▸ **RECORDS TO PROCESS**

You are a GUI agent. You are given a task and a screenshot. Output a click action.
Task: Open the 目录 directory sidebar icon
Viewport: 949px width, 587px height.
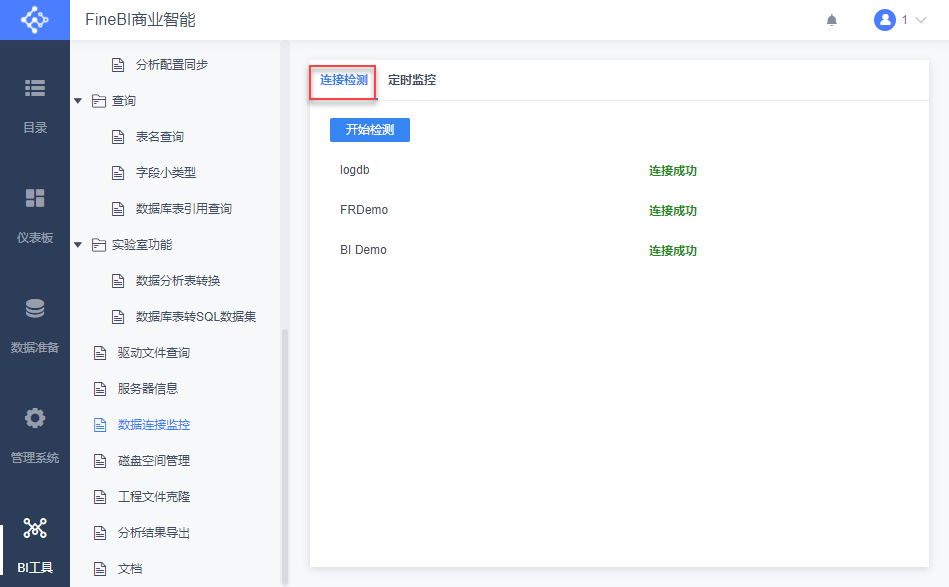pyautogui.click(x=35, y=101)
--
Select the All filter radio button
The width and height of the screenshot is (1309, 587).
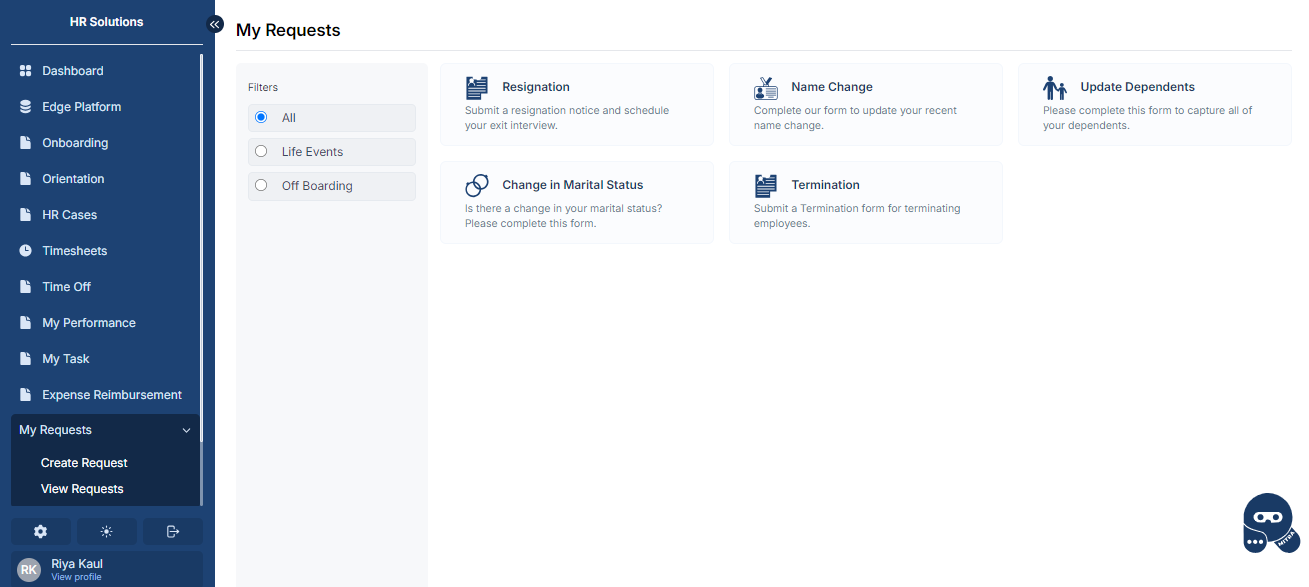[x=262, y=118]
--
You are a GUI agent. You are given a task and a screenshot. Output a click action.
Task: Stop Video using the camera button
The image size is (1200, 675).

▸ **ABOUT THIS EXERCISE**
Track down all lines above with the string "button" and copy them.

▸ **OUTPUT BELOW**
Select the All filter radio button
Task: Stop Video using the camera button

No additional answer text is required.